Microsoft’s slew of update-related bugs may be annoying, but we have to give the company credit for quickly issuing fixes for major issues like security flaws — which are far more dangerous and urgent.
Usually, when a bug is discovered by independent researchers, a report is sent to Microsoft for the company to analyze. Then, they release a patch that can be easily downloaded. This usually happens in a matter of days or weeks at most, which helps prevent the issues from being exploited. Tap or click here to see why the NSA urged people to update Windows.
And this week, a dangerous new flaw has been found in Windows 10 that allows hackers to infiltrate your PC using corrupt media files. If you make the mistake of opening one, your computer is in for a world of hurt.
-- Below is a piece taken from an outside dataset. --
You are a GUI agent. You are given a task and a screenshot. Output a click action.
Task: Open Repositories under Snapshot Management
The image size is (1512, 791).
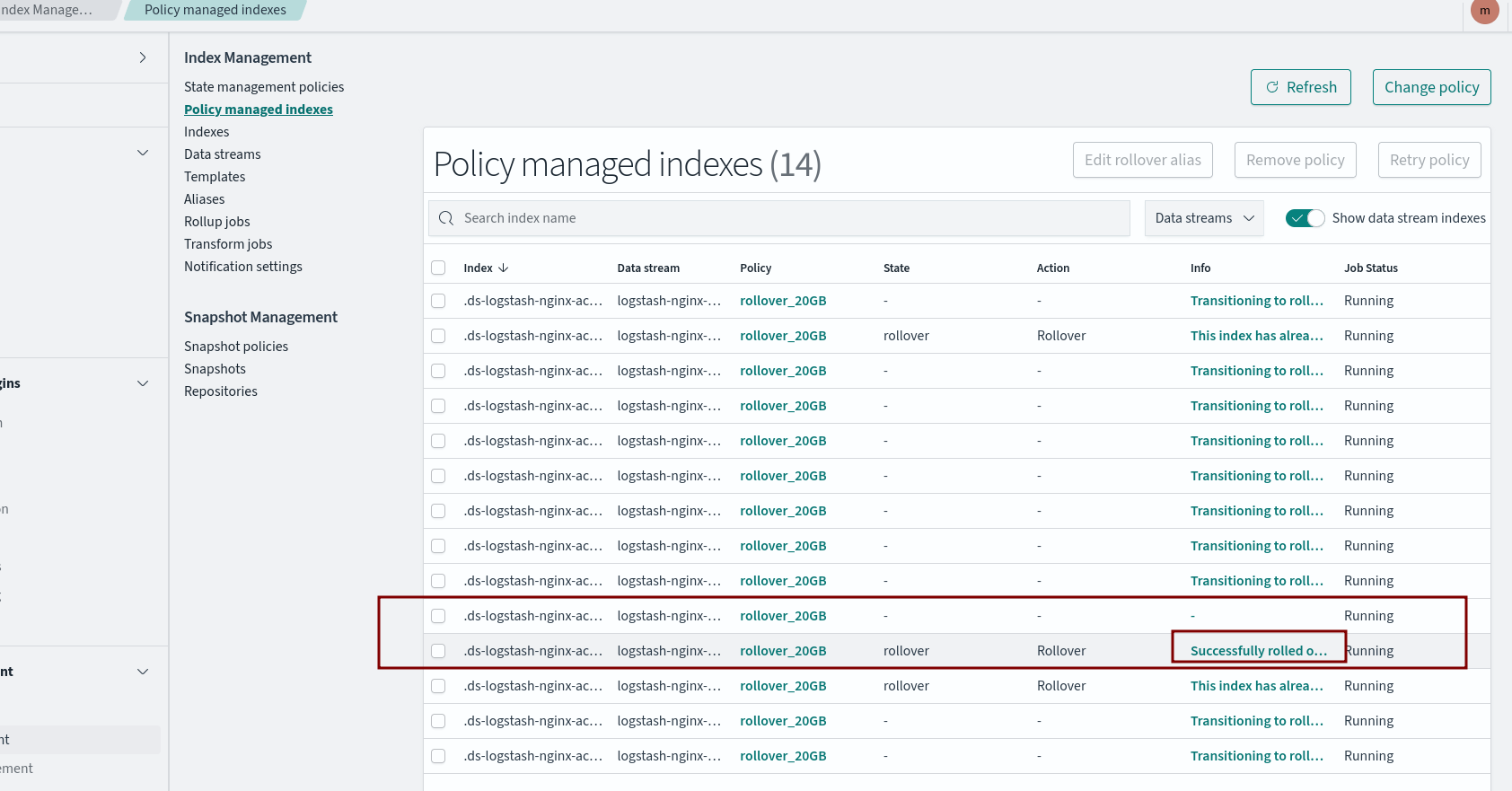(221, 391)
Here’s how you can stop the glitch and protect your PC.
Big graphics, bigger glitches
According to a new threat report, Microsoft has released an urgent security update that addresses two critical vulnerabilities in Windows 10 and Windows Server 2019. These bugs are classified as remote-code vulnerabilities, which means hackers can use the exploits to activate malware remotely and compromise your PC.
Here’s how the vulnerabilities work: Due to a bug in Windows Codec Library, which is responsible for compressing large media files, a specially-crafted image or video could allow hackers to inject malicious code remotely. Because the execution comes from corrupted files, attacks could easily come in the form of email attachments and downloads.
Thankfully, Microsoft got to work quickly and released a security patch to address the two exploits. Just like usual, the patch can be downloaded via Windows Update & Security and is available to Windows 10 users now.
To download the patch, click your Start Menu, open the Settings app by clicking the gear icon, and scroll down to Update & Security. If the patch is available for you to download, click Download, and follow the on-screen directions to complete the installation. If you don’t see Download as an option, your computer likely updated itself automatically.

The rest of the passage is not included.